Mental Illness: A Blessing
As a teenager in the 21st century, my identity is questioned every day. Since I was a little girl, I have been injured, leading to my visiting over 27 doctors who try to fix me. As an attempt to make me feel comfortable, oftentimes doctors ask me “what do you like to do?” Used to the constancy of this question, I answer, “I love to play lacrosse and listen to music.” To the doctor, my identity is what is on my chart and my answer to the surface level questions they ask me. 5’4″ female, chronic pain, likes to play sports. Recently, a doctor stunned me by asking “how do you define yourself?” I froze. The more I thought about that question, the more my mind spun. Who am I? I am the only person who truly knows my own identity, so why couldn’t I answer his question? I could not answer his question because to define myself as one thing is impossible. I am a puzzle, a sum of all of my parts. I told him “I would define myself as me.” That is the truth. I believe my identity changes every second. Some days I think I am defined by my intelligence, others’ opinions of me, my appearance, and on some days, I feel like I don’t truly have an identity. I have realized that one’s identity cannot be encapsulated into a single word. Your identity is adjustable and lies in the palms of your own hands. Now, if asked “how do you define yourself?”, my answer would be, “I am Danielle.” I love to make others smile and to learn. I hate when I make mistakes but realize perfection is ungraspable. I am a daughter, sister, friend, athlete, dog owner, classmate, student, and the only person with my unique identity. Specifically, this year, I have learned that the second you decide to be who you are instead of who others want you to be, people will gravitate towards you. Although some days it is hard to be myself and not shapeshift into somebody else, the only person who belongs in my skin is me. It is funny because one would think it would be easy to be yourself in your own body, but sometimes it is the hardest task. To be yourself, you must find yourself. To find yourself, you must love yourself for everything that you are. I am beautiful because of my sufferings and the blessings I’ve been given. I am awesome because I am me.

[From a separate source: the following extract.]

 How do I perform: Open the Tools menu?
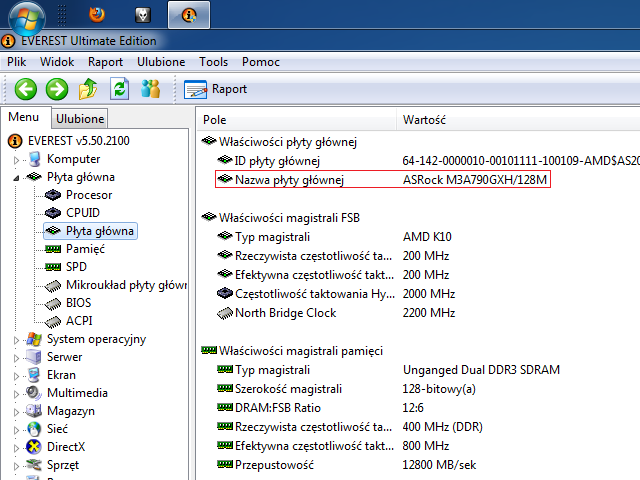[213, 61]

I have been diagnosed with OCD, anxiety, depression, and ADHD. At first when I received these diagnoses and felt the effects of my disorders, I felt trapped. My brain became a bottomless pit of thoughts. I constantly thought, “Why me? Why do I have to fight this battle?” But, in an attempt to see the light at the end of the tunnel, I have learned to think about my mental illness from a glass half full perspective. The answer to my question, “why me?” was because my disorders make me who I am. My anxiety makes me empathetic, someone my friends love to be around. My depression makes people feel comfortable confiding in me and becoming vulnerable with me. My ADHD is responsible for my creativity, and my OCD motivates me to always try my best. Although it would be nice if my disorders didn’t have to be so prominent in my life, they are the reason for some of my best characteristics that make me “me”. Sometimes, you have to become grateful to something disguised as a curse, because mental illness truly is a blessing. At first, my disorders seemed like an impossible roadblock, but I have flipped my mindset and become thankful for them.
Every day at school, I see all of my peers. Some of them I have known my whole life, and others I have only spoken a few words to. Whether I talk to them every day or barely at all, I am aware that every single person has baggage they carry. Every secret has a weight. Sometimes the people who stand the tallest have the heaviest weights on their shoulders. The problem with these weights is that they are invisible and often 10 times heavier than weights you find at the gym. Because of everyone’s inevitable struggles, we owe it to the world to be kind unconditionally. You cannot see people’s internal battles, but you can ask people how they are doing and talk to them. By destigmatizing and changing the narrative regarding mental illness, we are all able to embrace our identities. I urge everyone reading this to grab a pen and make a list. A list of the amazing, unique, incredible qualities that you possess, even if they do not always seem beneficial. Every aspect of your being is incredible, and the impact you have on the world is not decided by the challenges you face, rather the challenges you embrace.